Sinto que as pessoas ficam felizes quando viajam comigo. Que vêem com os próprios olhos alguém que persegue os seus sonhos e os cumpre. Sentem-se bem e com sorte vão para casa com um sorriso pensando que não teriam tido aquele momento bom se não tivessem parado para me dar boleia. Sinto que ficam felizes quando se cruzam agora comigo e pensam: "Ele viajou à boleia pela Europa. No ano 2006 ele remou contra a maré e lutou pelos seus sonhos." Talvez se sentem de novo no sofá mas agora com alguma coisa a fazer comichão. A não deixar o mesmo sofá de sempre amolecer a força dentro de cada um. Mudo um pouco das pessoas. Mudo um pouco do mundo.

Deixo a minha companheira de viagem no metro do Campo Grande. Ano de ERASMUS pela frente. Boa sorte e boa Viagem.

Enfim rumo a minha segunda casa, já que as chaves para a primeira ficaram em cima da secretária. Afinal de contas, em dois meses em Barcelona para que precisava eu de chaves de casa?

Passo pelo Museu da Cidade. Encontro duas grandes amigas. Caminho para elas. A mochila vai para o chão. Gosto muito de ti mas nada substitui o abraço quente da amizade. Seguro-as. O mundo pára. Sim voltei para aqueles que me sentem no coração. Que me querem por perto e bem. Sim, o sorriso apodera-se de mim aí para não mais se soltar nos dias que se seguem.

Entro cada vez mais nas entranhas da FCUL. Cruzo-me com um senhor a quem devo muito. Agarrar oportunidades, não é? Ele estendeu-me uma fantástica oportunidade há ano e meio atrás. Abriu as mãos, envoltas de um sorriso, e mostrou-me o Hospitality Club. Obrigado Fernando. Também sem ti não seria a pessoa que sou hoje.

Caminho para o coração da FCUL: o C2. Pelo menos o coração que bate para mim e por mim.

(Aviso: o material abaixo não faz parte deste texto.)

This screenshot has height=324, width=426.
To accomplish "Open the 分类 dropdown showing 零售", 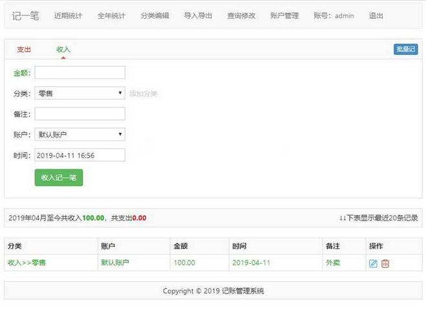I will click(x=80, y=93).
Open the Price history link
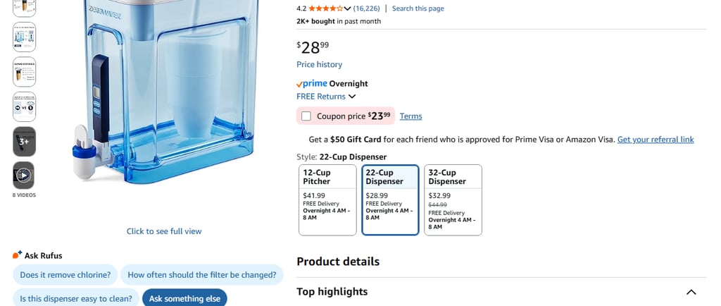 click(x=319, y=64)
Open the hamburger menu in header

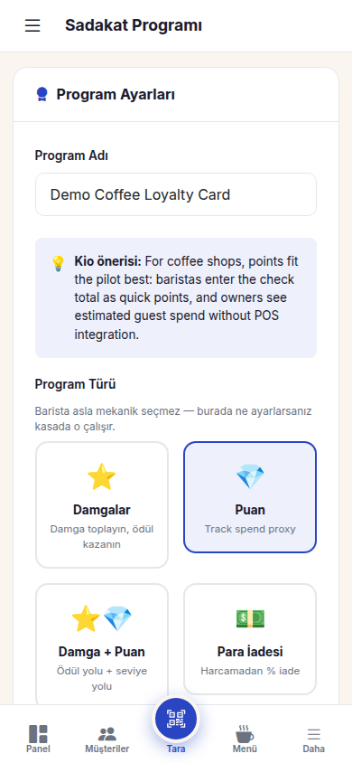32,25
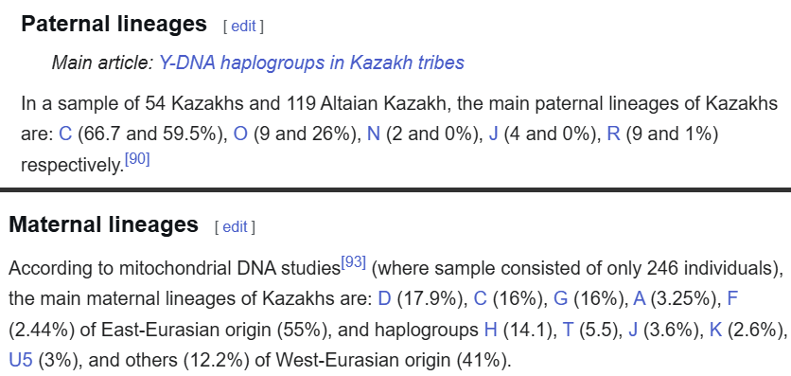Image resolution: width=791 pixels, height=376 pixels.
Task: Edit the Paternal lineages section
Action: click(243, 27)
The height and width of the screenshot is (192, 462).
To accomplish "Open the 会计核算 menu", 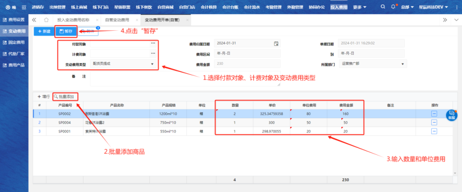I will tap(208, 7).
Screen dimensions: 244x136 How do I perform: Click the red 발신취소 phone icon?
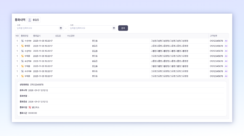pos(30,107)
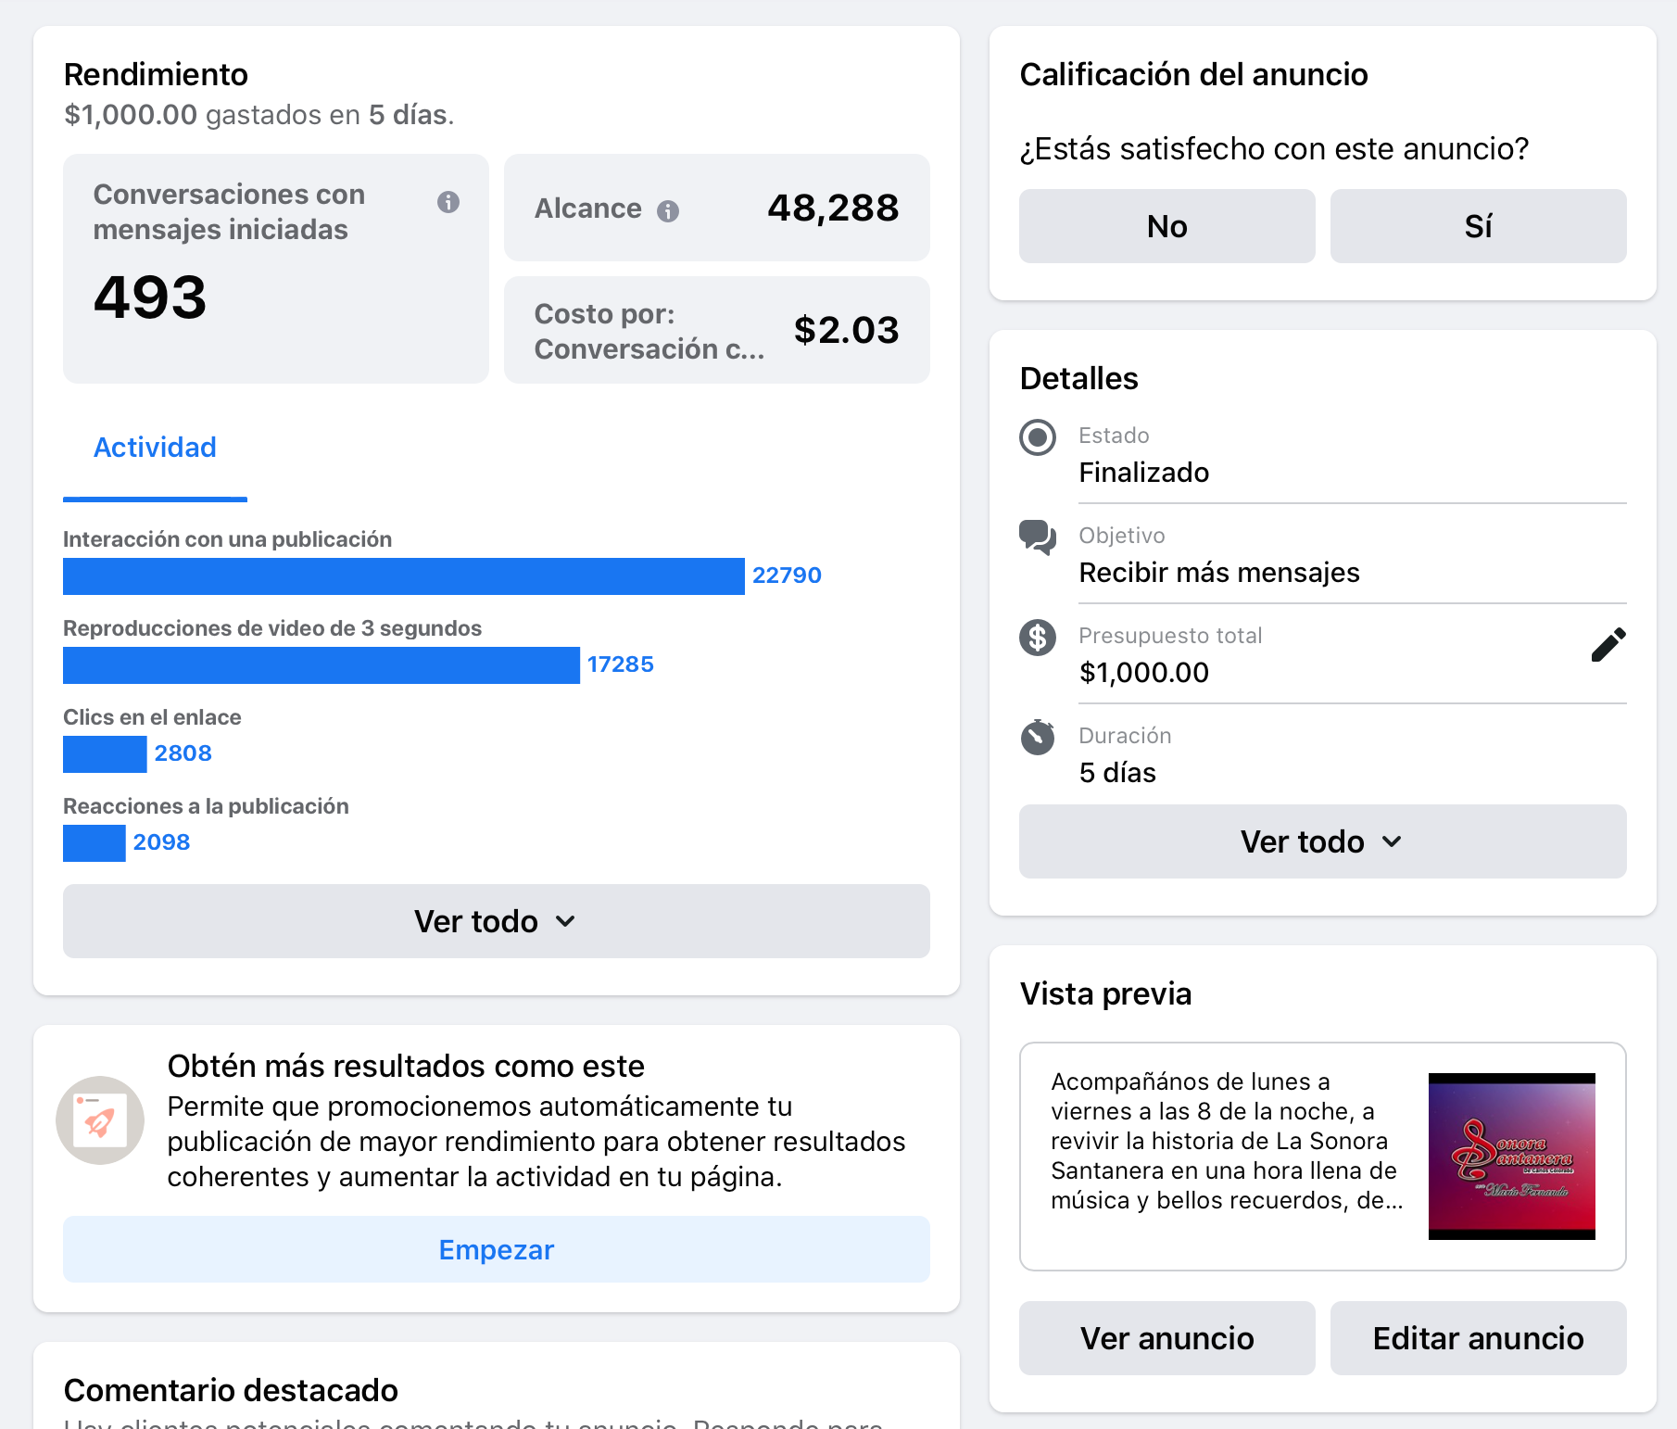Expand Ver todo in Detalles panel
Image resolution: width=1677 pixels, height=1429 pixels.
click(x=1323, y=841)
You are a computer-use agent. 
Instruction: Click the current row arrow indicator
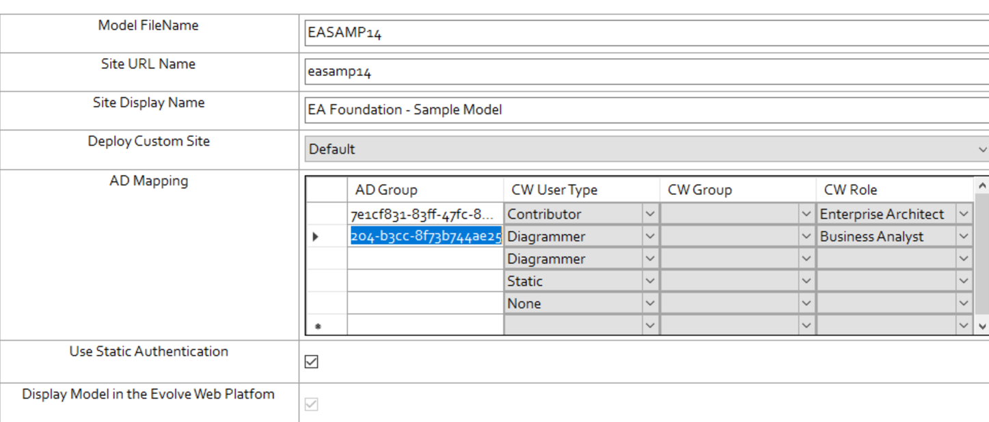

Lá encontro um sorriso calmo. O mesmo sorriso apaixonado que me recebe quer esteja longe um dia ou dois meses. Sim um sorriso que me recebe e sem proferir uma palavra me diz: “Bem-vindo a casa. Bom ver-te e bom saber que estás feliz.”

Momentos depois o quadro muda por completo. Sou avistado. Os olhares passam por mim. Os músculos congelam. O cérebro envia o sinal. A manada vem. Os olhos cheios. Uma vez mais a mochila vai ao chão. Aliás, cai ao chão, pois não tenho quase tempo para me preparar. Sou atacado por abraços, olhares, sorrisos, beijos, mãos amigas que me acolhem e me mostram admiração e amor ao mesmo tempo. Vidas que me mudam e que eu mudo. Uns põem-se mais de lado. Não querem a confusão. Querem o meu par de olhos virados para eles. Todos os sentidos sintonizados neles. Sim, também eu quero isso Vítor. Também eu vos quero muito, com todos os meus sentidos.

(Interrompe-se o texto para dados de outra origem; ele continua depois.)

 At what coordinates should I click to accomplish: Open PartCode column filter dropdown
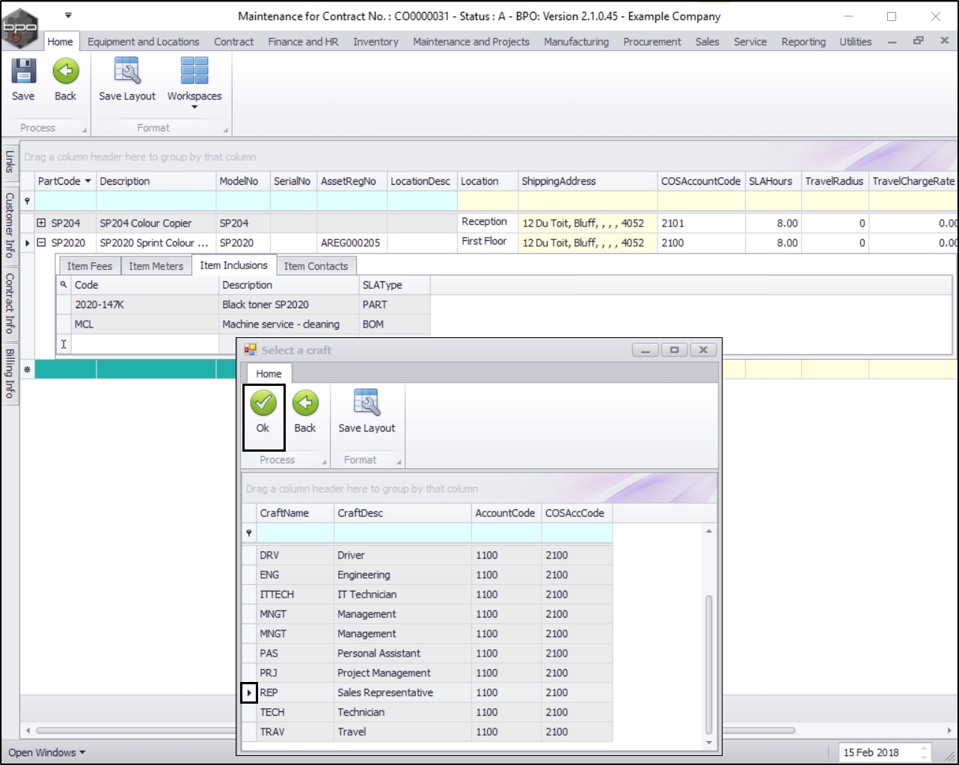tap(88, 181)
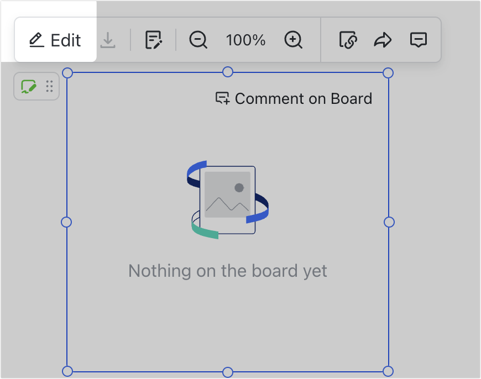Image resolution: width=481 pixels, height=379 pixels.
Task: Zoom in with the magnifier plus icon
Action: (x=294, y=40)
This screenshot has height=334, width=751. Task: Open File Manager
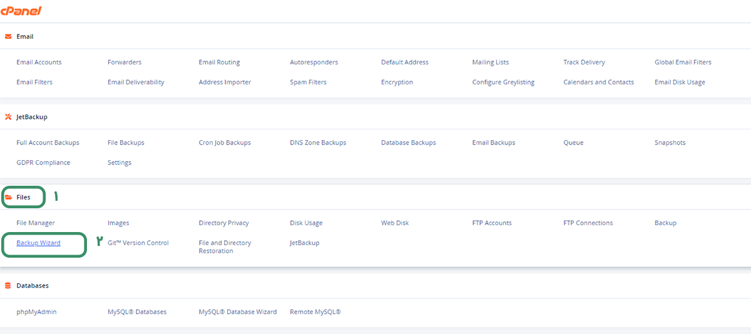coord(36,223)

O que desejei aconteceu. Fui recebido por aqueles que me corriam no coração enquanto viajava. Alguns desses ficam por ver mas no dia seguinte certamente que tropeçarei neles e receberei outro grande abraço (verificou-se pois no dia seguinte a Marta vem a correr para mim como se não houvesse amanhã e dá-me o maior abraço que alguma vez recebi dela). Difícil expressar o que isto me faz sentir. Difícil perceber o quanto estas pessoas significam para mim e eu para elas. Como um salto para cima de mim e um grande abraço me fazem sentir pequeno frente a tanto carinho. E sim, é para mim este carinho. Sim é para mim que vêm estes abraços. São meus e eu não sabia.

Adoro-vos, do fundo do coração e desejo que estejam sempre lá. Sempre cá, dentro de mim e eu de vocês.

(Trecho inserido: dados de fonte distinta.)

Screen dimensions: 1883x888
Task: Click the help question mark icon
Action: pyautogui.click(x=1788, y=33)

Aos poucos vou encontrando olhares conhecidos, que me fazem sorrir e retribuem com um outro sorriso. Sim, é essa a minha linguagem. Todo o mundo me recebe bem assim. Eu recebo o mundo assim. Com um sorriso. Um por fora e um por dentro.

(o sono começa a assaltar o meu corpo…)

Conversas. Como foi. Como vai ser. O que é neste preciso momento. O que sou. Quem sou. Sim, voltei mais sábio. Digo-o sem falsas modéstias. Sim, voltei mais conhecedor. Sim, voltei com mais claridade e diferente. Tinhas razão Vítor. “Vai. Vai e volta um Miguel mais sábio.” Todos me deram uma palmada e me sorriram quando estava de partida para dois meses de trabalho em Barcelona. Esse sentimento foi multiplicado por dez agora que volto de um mês de viagem de boleia após outro em Barcelona. Sim, segui o meu sonho. Sim agarrei a oportunidade que me foi proporcionada.

Hora de rumar ao ninho. Hora de saciar as saudades de uma mãe que foi mantida na incógnita e na dúvida acerca da minha chegada, como a maioria das pessoas.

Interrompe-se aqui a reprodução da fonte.